**QUÉ DEBES HACER:**
1 – En la nota sobre Liga de Quito, ¿en qué estadio se jugará el partido de vuelta contra Palmeiras?
2 – Por favor, copia de la nota sobre Liga de Quito el fragmento que va desde "El conjunto ecuatoriano" hasta "su propia casa.", con ambos incluidos.
3 – Completa la nota sobre Liga de Quito con la parte que sigue a su última oración.

**FRAGMENTO DEL TEXTO:**
------------------------------------

Liga de Quito se alista para disputar el partido de vuelta de la semifinal de la Copa Libertadores 2025 ante Palmeiras, programado para el jueves 30 de octubre en el Allianz Parque de São Paulo, Brasil. El compromiso iniciará a las 19:30 hora local, y marcará un momento crucial para definir qué equipo avanzará a la gran final del torneo continental.
El conjunto ecuatoriano llega con una ventaja considerable, luego de imponerse por 3-0 en el partido de ida, jugado en el Estadio Rodrigo Paz Delgado. Los goles de Gabriel Villamil, con un doblete, y Lisandro Alzugaray le dieron a los albos una clara ventaja sobre el equipo brasileño, que ahora deberá revertir el marcador en su propia casa.
El presidente de Liga de Quito, Isaac Álvarez, destacó la importancia de mantener la concentración en el duelo de vuelta: “En el fútbol, todo puede pasar. Ya lo hicimos antes, cuando pocos creían”, señaló, recordando la experiencia del club en torneos internacionales y la resiliencia que ha caracterizado a los albos en instancias decisivas.
El ganador de esta llave se enfrentará al vencedor del cruce entre Flamengo y Racing Club, que definirán su pase a la final en el Estadio Presidente Perón, en Argentina. Aunque Liga de Quito tiene una ventaja sólida, el partido en Brasil promete ser intenso, con Palmeiras obligado a atacar desde el inicio y los ecuatorianos enfocados en mantener la diferencia de goles y asegurar su lugar en la final.

------------------------------------

**MATERIAL PROPORCIONADO:**
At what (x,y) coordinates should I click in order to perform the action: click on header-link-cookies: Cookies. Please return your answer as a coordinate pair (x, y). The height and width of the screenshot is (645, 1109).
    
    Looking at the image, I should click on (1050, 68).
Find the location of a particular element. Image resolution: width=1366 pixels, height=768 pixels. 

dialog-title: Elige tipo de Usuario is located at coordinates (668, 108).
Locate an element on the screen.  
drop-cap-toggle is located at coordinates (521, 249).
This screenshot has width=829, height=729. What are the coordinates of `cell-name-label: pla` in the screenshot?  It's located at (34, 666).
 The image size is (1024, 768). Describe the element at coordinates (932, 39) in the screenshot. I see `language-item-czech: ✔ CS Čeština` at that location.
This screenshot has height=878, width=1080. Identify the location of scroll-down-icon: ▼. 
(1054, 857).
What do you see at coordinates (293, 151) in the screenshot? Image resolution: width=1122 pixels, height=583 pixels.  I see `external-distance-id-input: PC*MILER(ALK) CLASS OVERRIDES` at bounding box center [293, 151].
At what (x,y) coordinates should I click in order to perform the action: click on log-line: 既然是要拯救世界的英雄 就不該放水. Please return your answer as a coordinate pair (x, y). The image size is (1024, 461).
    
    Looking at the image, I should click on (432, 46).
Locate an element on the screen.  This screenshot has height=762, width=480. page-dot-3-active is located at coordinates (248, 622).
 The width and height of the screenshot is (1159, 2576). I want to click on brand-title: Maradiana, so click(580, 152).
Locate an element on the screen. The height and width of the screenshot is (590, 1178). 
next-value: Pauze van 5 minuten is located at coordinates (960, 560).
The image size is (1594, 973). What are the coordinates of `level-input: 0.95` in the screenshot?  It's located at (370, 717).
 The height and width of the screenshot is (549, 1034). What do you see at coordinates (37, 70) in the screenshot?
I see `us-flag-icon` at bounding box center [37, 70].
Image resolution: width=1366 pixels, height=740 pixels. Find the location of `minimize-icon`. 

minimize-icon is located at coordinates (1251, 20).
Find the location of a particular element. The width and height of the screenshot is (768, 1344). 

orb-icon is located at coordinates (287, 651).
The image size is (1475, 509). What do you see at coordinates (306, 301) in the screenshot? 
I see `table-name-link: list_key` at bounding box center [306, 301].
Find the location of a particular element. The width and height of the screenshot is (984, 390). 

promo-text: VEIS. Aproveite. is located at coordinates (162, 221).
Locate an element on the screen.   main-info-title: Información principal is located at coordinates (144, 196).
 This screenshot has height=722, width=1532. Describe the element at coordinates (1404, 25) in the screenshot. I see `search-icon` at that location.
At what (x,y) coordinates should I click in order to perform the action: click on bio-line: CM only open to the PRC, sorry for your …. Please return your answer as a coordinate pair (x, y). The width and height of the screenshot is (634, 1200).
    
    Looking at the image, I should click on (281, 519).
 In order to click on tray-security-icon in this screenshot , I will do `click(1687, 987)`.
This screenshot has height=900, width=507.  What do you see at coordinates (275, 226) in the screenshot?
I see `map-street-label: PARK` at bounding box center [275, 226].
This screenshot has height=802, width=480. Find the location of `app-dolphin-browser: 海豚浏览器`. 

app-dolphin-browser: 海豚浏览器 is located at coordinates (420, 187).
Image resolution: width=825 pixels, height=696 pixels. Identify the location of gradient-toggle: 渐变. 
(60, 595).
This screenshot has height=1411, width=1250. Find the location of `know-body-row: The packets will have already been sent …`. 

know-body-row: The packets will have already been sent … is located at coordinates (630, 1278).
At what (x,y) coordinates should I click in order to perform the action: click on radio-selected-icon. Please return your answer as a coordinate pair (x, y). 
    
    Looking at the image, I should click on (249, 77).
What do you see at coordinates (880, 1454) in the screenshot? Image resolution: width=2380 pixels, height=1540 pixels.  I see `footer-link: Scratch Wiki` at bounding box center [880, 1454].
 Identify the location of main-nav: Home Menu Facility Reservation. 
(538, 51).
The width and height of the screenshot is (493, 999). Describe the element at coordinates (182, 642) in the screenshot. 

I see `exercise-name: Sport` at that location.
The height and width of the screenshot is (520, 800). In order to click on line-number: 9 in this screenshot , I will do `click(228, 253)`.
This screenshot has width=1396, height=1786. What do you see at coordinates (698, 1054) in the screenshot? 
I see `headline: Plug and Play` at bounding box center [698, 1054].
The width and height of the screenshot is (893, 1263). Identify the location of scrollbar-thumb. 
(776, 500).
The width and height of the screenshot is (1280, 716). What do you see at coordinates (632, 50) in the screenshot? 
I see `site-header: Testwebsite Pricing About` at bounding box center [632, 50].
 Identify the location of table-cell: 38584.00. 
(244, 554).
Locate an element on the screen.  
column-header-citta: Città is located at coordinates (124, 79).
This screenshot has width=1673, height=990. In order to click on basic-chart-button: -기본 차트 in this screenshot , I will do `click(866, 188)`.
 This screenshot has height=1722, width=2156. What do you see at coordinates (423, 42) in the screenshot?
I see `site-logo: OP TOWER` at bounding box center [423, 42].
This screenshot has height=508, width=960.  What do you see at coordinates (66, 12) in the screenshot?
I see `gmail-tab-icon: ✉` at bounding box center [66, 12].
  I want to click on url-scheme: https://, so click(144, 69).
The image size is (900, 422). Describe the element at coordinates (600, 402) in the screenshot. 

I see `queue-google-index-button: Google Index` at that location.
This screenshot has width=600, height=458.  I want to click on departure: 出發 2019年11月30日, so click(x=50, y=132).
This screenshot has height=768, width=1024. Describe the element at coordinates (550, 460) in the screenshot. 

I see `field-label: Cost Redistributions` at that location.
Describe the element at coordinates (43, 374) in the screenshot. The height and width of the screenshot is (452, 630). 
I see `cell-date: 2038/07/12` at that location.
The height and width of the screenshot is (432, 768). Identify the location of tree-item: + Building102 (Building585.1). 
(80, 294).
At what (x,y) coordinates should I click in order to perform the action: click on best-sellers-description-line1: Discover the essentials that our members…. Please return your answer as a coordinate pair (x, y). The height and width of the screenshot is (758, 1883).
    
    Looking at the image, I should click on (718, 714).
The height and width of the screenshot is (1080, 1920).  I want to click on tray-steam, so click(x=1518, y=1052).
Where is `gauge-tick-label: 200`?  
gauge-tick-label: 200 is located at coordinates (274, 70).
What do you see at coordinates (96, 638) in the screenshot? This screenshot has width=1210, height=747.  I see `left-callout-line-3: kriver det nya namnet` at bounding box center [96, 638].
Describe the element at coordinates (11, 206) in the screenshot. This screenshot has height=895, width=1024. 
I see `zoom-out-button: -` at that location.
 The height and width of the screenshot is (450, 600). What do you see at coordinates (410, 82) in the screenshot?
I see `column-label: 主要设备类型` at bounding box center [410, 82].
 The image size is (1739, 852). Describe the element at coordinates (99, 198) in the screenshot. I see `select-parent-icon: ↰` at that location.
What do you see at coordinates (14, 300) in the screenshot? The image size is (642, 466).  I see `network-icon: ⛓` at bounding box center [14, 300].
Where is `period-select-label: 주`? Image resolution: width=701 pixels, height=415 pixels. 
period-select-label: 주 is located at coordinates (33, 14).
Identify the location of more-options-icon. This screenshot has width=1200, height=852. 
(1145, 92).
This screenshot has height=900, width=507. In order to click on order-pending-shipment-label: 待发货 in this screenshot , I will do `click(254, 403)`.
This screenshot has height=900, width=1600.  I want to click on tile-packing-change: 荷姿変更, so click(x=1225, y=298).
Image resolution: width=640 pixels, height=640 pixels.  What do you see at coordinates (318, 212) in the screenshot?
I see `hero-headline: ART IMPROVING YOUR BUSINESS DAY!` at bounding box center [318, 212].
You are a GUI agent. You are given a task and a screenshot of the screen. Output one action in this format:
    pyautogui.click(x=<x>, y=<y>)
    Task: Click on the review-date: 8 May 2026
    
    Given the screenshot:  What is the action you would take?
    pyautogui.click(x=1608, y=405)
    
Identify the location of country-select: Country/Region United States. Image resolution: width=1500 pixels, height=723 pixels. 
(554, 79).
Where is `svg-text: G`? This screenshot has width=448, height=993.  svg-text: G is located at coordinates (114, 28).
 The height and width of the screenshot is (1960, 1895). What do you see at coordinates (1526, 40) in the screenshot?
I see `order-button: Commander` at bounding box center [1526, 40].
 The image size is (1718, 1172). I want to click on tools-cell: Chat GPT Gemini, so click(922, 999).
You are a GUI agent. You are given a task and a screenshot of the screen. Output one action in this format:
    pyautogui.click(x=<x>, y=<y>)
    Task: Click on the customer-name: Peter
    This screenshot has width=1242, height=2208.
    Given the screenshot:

------------------------------------

**LISTA DE RESPUESTAS:**
1 – En el Allianz Parque de São Paulo, Brasil.

2 –
El conjunto ecuatoriano llega con una ventaja considerable, luego de imponerse por 3-0 en el partido de ida, jugado en el Estadio Rodrigo Paz Delgado. Los goles de Gabriel Villamil, con un doblete, y Lisandro Alzugaray le dieron a los albos una clara ventaja sobre el equipo brasileño, que ahora deberá revertir el marcador en su propia casa.

3 –
El Allianz Parque, con capacidad para más de 43.000 espectadores, será el escenario de un enfrentamiento que concentra la atención de aficionados ecuatorianos y brasileños, así como de los medios especializados en fútbol sudamericano. La estrategia de Liga de Quito se centrará en un juego ordenado, combinando solidez defensiva y velocidad en el contragolpe, mientras que Palmeiras buscará imponer su poder ofensivo y efectividad en jugadas a balón parado.
La serie entre ambos equipos se mantiene abierta en cuanto a la expectativa futbolística, pero la ventaja de tres goles coloca a Liga de Quito en una posición favorable para disputar la gran final de la Copa Libertadores 2025, un objetivo que podría coronar una temporada histórica para los albos.